Q comme Qualité (des produits et des services )

Le capitalisme rêve. Il rêve d’être ce qu’il n’est pas. Il se voudrait respectable, citoyen, éthique et… qualitatif ! Bref, bien mis, bourgeois.

Le capitalisme a un idéal du moi. Même si le moi ne dure qu’un mois, car le capitalisme, narcissique en diable, aime les modes, éphémères par définition.

Dans les années 80 du siècle dernier, il y avait ainsi une mode dans l’entreprise : la qualité. Aujourd’hui, il y en a une autre : c’est le bien-être des salariés pour qui l’on invente généreusement des conciergeries d’entreprise et une série de gadgets relatifs au bonheur, à défaut de donner du sens au travail et de revisiter les méthodes de management.
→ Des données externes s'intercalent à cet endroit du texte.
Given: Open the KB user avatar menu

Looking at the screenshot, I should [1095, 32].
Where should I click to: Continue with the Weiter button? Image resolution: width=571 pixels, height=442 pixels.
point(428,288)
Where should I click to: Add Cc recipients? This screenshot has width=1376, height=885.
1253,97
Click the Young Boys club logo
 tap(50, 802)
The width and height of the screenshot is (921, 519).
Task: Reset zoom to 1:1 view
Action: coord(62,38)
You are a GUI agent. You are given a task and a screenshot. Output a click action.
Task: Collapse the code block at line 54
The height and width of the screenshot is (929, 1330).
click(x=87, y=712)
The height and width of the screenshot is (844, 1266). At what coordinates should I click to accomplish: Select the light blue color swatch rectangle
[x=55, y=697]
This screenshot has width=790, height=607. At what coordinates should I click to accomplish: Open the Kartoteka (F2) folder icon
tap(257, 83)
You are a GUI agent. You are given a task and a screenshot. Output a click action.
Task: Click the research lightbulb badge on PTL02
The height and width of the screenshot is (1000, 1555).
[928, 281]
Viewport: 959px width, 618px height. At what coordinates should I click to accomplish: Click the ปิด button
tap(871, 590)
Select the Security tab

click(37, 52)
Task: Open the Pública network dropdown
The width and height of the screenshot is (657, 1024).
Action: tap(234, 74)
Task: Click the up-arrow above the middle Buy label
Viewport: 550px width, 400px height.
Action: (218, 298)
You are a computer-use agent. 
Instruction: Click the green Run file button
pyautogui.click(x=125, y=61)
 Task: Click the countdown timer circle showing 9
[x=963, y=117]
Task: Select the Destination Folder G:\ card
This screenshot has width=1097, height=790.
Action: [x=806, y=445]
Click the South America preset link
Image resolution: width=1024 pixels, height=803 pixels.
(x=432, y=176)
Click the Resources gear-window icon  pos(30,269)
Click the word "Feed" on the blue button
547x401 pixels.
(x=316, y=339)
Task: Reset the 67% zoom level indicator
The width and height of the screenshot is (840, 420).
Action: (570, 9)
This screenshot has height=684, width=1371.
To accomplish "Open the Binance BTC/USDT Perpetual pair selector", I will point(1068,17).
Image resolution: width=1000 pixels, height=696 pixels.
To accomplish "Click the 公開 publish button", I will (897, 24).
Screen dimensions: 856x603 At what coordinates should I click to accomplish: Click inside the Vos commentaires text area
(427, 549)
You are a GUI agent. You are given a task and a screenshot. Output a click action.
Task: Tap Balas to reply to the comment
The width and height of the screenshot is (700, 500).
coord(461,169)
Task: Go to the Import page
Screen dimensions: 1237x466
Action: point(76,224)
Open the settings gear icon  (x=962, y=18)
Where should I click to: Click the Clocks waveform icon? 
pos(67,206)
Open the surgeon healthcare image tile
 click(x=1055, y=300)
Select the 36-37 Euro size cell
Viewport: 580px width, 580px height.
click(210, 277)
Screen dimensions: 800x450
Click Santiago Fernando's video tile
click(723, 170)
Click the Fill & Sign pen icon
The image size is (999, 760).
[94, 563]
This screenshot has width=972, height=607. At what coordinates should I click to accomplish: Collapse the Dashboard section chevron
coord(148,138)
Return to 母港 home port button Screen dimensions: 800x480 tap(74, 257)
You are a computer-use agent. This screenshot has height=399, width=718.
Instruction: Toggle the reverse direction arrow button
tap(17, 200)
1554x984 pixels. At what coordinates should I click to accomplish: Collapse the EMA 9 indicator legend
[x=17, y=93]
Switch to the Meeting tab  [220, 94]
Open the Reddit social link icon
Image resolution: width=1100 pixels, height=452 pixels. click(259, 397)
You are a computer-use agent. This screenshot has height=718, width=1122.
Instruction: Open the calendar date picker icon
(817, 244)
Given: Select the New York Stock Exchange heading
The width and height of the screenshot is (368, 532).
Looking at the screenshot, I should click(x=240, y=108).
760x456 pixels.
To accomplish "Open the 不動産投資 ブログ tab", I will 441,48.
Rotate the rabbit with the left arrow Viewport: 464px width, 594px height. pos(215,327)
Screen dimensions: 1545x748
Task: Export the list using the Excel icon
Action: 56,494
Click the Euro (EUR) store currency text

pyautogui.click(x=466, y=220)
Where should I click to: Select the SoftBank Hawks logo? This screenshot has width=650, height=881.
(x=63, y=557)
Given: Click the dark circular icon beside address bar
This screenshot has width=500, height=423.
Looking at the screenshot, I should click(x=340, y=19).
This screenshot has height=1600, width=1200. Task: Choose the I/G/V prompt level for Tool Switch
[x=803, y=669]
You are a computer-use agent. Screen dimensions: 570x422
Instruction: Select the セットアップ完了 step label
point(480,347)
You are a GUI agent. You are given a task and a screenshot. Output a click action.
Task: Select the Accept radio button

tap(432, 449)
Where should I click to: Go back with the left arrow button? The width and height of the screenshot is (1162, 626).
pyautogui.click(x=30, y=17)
On parlait même à cette époque-là de qualité totale, adjectif toujours un peu inquiétant, tant il se rapproche de totalitaire, et l’on inventait en même temps, lyriquement, les cercles dits de qualité à l’instar des joyeuses cellules d’un parti dit anticapitaliste, qui depuis a perdu du poids.

Tout cela émanait évidemment du Japon qui affichait alors un arrogant taux de croissance en devenant une des plus grandes puissances industrielles du monde. Le toyotisme expérimentait ainsi un nouveau modèle d’organisation du travail dans un esprit de productivité plus intelligente en réduisant les coûts et en réaction sans doute aux vertus désormais ridées du taylorisme et du fordisme : les flux tendus (pas ou peu de stocks, « la commande détermine la production »), la prise en charge par les ouvriers de l’information concernant leur poste destinée au poste de travail voisin (« kan ban », petites affichettes par lesquelles ils exprimaient l’état de leur production et de leurs besoins), et enfin la recherche des 5 zéros résumant l’ensemble de la nouvelle méthode et prétendant ainsi rendre le capitalisme moins nul, si l’on ose dire  : 0 défaut, 0 panne, 0 papier, 0 stock, 0 délai.

Hervé Sérieyx écrivait alors, béat d’admiration pour cette nouvelle révolution capitaliste, le regard martien sur le miracle nippon, « L’entreprise du troisième type ! » (1984).

Aujourd’hui le 0 papier, malgré les nouvelles technologies, comme le 0 délai, relèvent du mythe confirmé. Comme le 0 défaut et surtout le zéro panne. Selon une récente étude, publiée par l'assureur américain SquareTrade, un tiers des ordinateurs portables tombe en panne avant la fin de la troisième année. Les statistiques sont issues des pannes constatées sur 30.000 ordinateurs portables neufs couverts par la garantie de l’assureur. Deux pannes sur trois sont ainsi liées à une défaillance de l'ordinateur.

Seul le 0 stock perdure et se développe produisant d’ailleurs certes pour les entreprises une économie d’achat du gros, mais compliquant sacrément la relation avec le client. Ce dernier doit batailler pour obtenir la marchandise tant elle se fait parfois rare et on est alors, plus que jamais, bien loin du 0 délai.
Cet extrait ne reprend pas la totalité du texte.